Work of the Week – January 20, 2014
by Adrian Etheridge
George C. Aid (1872-1938) probably could not have guessed how his art work would change when he first began his career as an artist. The artist was born in Quincy, Ill., but his family moved to St. Louis in 1880 where Aid attended the School of Fine Arts. Aid began his career working as a staff artist for the St. Louis newspapers and then in 1899 moved to Paris to study at the Academie Julian. The illustrator remained in France for 15 years where he built a reputation as a skilled artist. According to his biography, he was one of only 25 Americans whose work was illustrated in a special issue of The Studio on modern printmaking in 1902.
Aid continued to build his reputation, now in etching, garnering awards and putting on solo shows in places such as the Galleries Henry Graves. His fame spread throughout Holland, Italy and France, particularly because of his ability to depict the quaint buildings and townships of the countries. In fact, after his 1910 marriage to music student Mary Orr, Aid bolstered his portfolio of landscape and architectural drawings as he and his wife traveled the dirt paths of Europe on a tandem bicycle. The sights included picturesque villages and towering castles like the Chateau de Chinon.
Artist George Aid and his wife lived comfortably on the Italian Riviera until WWI erupted in 1914. Unfortunately for Aid, and art patrons around the world, few of his paintings made it to Europe when Aid and his wife fled to America. With his lost art, Aid also lost his reputation as a brilliant etcher and oil painter. However, after the Aids bought a vineyard in Tryon, N.C. in 1920, Aid took the opportunity to restart his notability, revamping his reputation in a new style.
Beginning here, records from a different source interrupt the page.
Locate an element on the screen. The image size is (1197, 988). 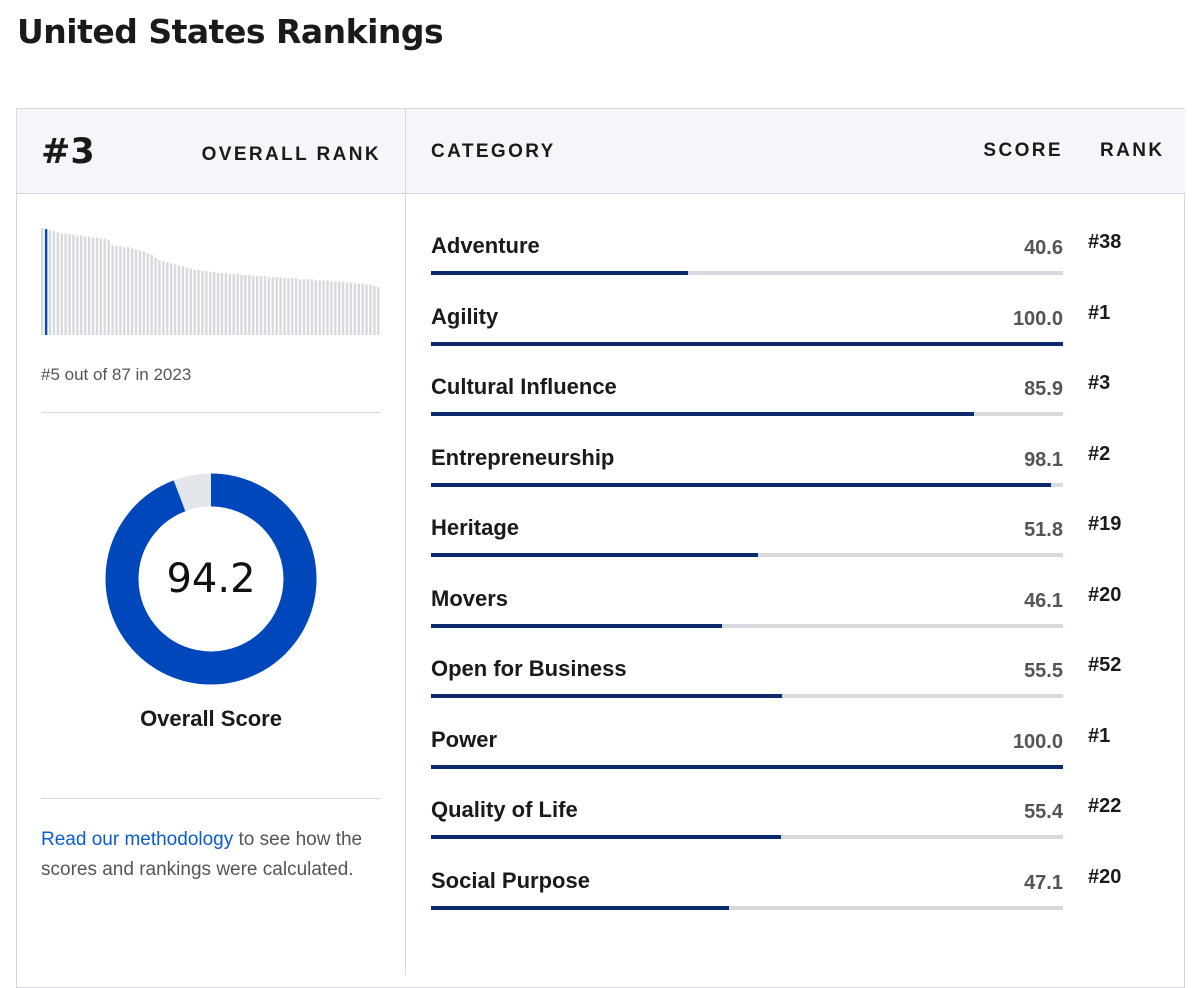
category-rank: #22 is located at coordinates (1105, 806).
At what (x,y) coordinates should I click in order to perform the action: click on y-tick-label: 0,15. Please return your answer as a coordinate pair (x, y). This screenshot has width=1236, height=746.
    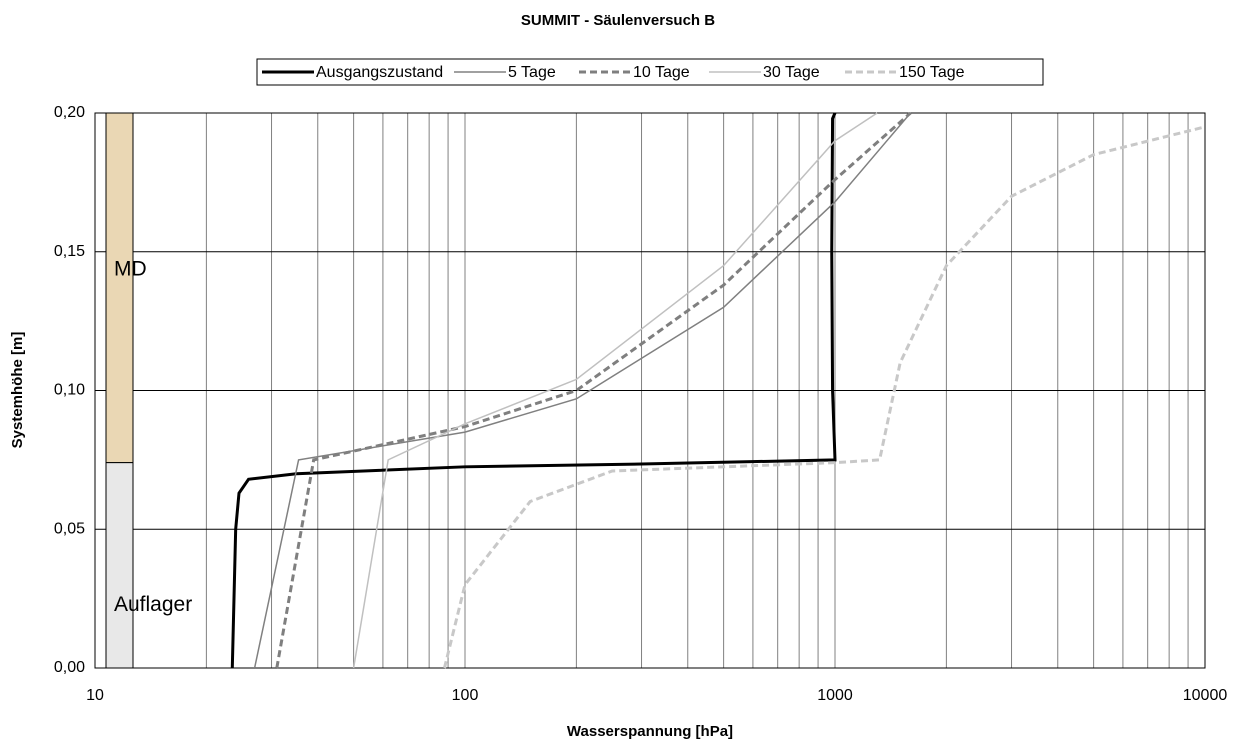
    Looking at the image, I should click on (70, 252).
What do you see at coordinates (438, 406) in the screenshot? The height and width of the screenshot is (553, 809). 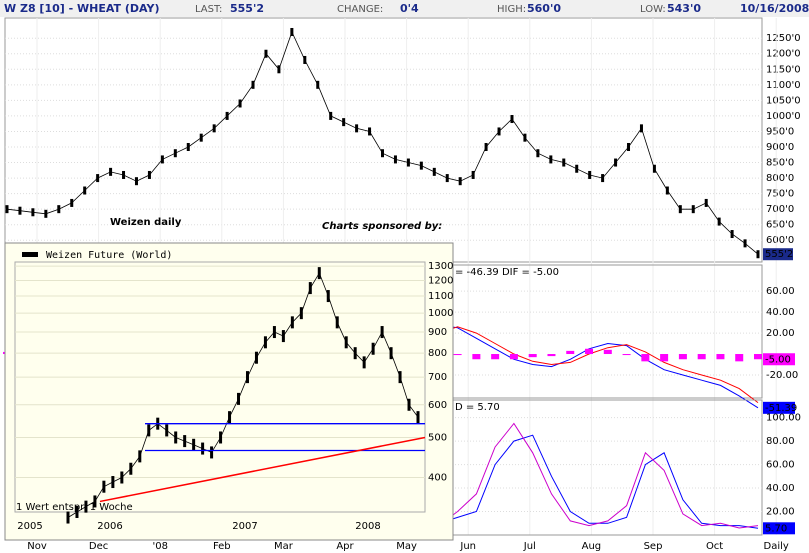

This time around, Aid put French Chalk to paper gaining a reputation as a portrait artist. This unusual medium – a chalk stick of steatite material that had a characteristic dark orange color – created a stir among the sophisticated citizens of Western North Carolina. Aid carried out a lucrative business drawing commissioned portraits in a time when people were hungry for a new style more modern than the played-out oil paintings.
Aid is best known for his work The Baptism of Virginia Dare, his last large commissioned work before his death. However, his lesser-known pieces, such as untitled portrait (child with spoon) show an intriguing look into his style. The portrait, possibly commissioned by a young family to capture the youth of their adorable child, looks much like pieces drawn by street artists – in the best way – showing his possible influences from artists in European cities like Paris. Unlike oils, the chalk afforded Aid the ability to draw only the important parts of the figure, rather than every detail, while still capturing the essence of the subject. This drawing is one of my favorite of his because through his deliberately indistinct shading and only a few hard lines, the former etcher and printmaker creates the illusion of fleetingly catching a glimpse into a happy childhood memory. The child looks content, possibly enjoying a first tea party, and has almost a mischievous expression that lends an endearing air to the portrait.
Some people call the “deepest” and most elaborate artworks the best ones as they can make an audience question life itself (religious works such as anything by Michelangelo come to mind.) However, I think that pieces such as George Aid’s untitled portrait (child with spoon) certainly have a place among the top tier because they give us glimpes into the little moments that make up much of life.
Artwork above: George C. Aid, untitled portrait (child with spoon), French Chalk, 17.00 x 15.75 inches. Bequest of George C. Aid Jr.. Permanent Collection. 2006.25.04.22b.